(Beginning of DATA)

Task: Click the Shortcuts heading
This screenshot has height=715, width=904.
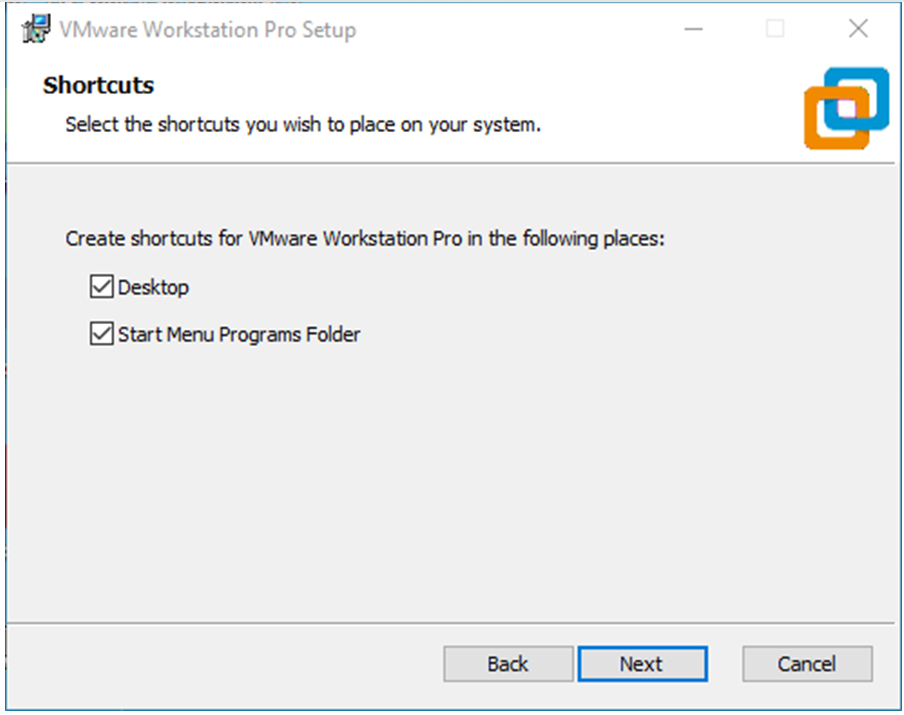Action: (99, 85)
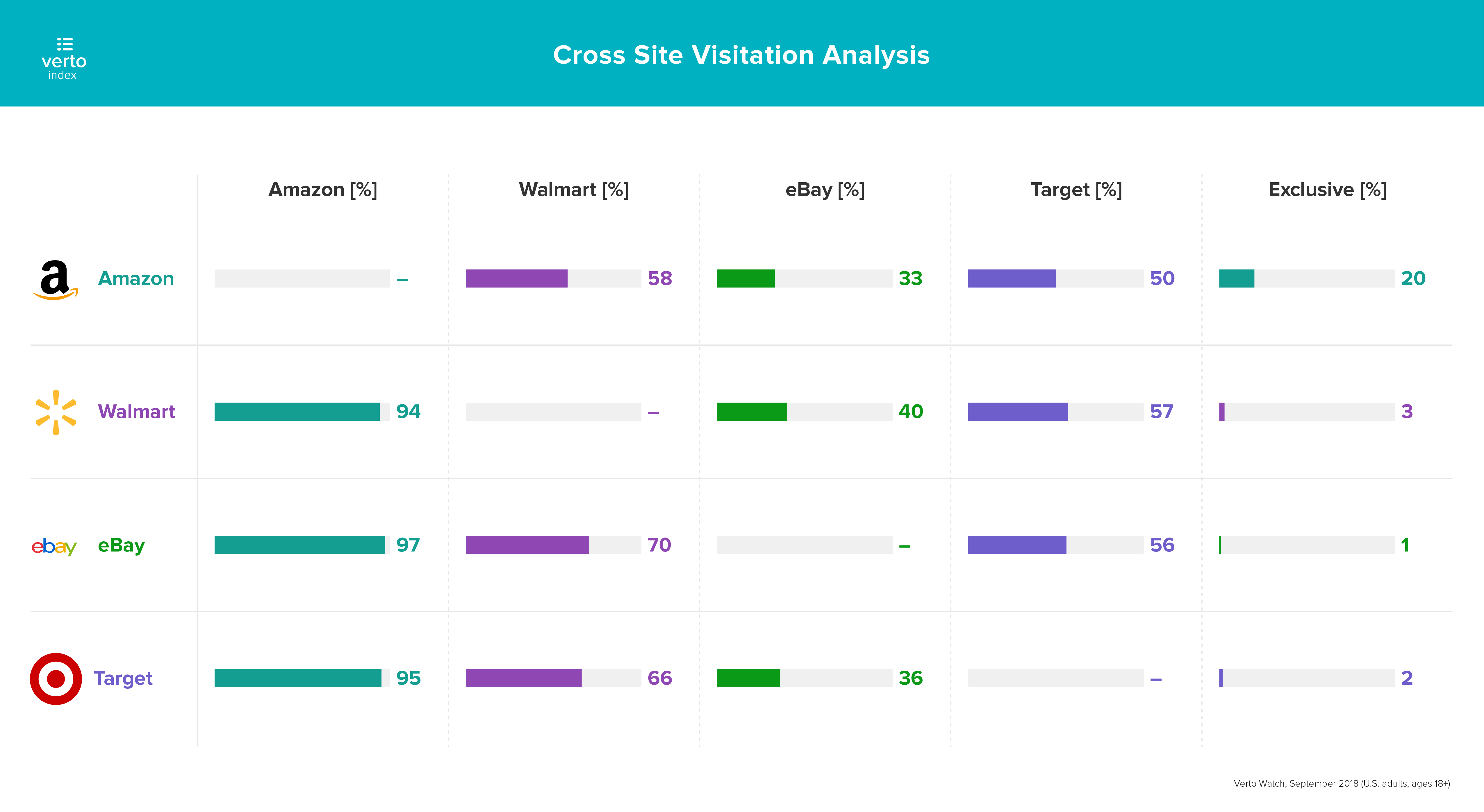Click Amazon row's Walmart 58 percent bar
Image resolution: width=1484 pixels, height=812 pixels.
coord(516,279)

(End of DATA)

*REQUIRED WORK:*
Print each record as it appears above, dropping every picture from the copy.

*EXERCISE RESPONSE:*
Task: Click the Shortcuts heading
This screenshot has height=715, width=904.
Action: (99, 85)
Click Amazon row's Walmart 58 percent bar
Image resolution: width=1484 pixels, height=812 pixels.
coord(516,279)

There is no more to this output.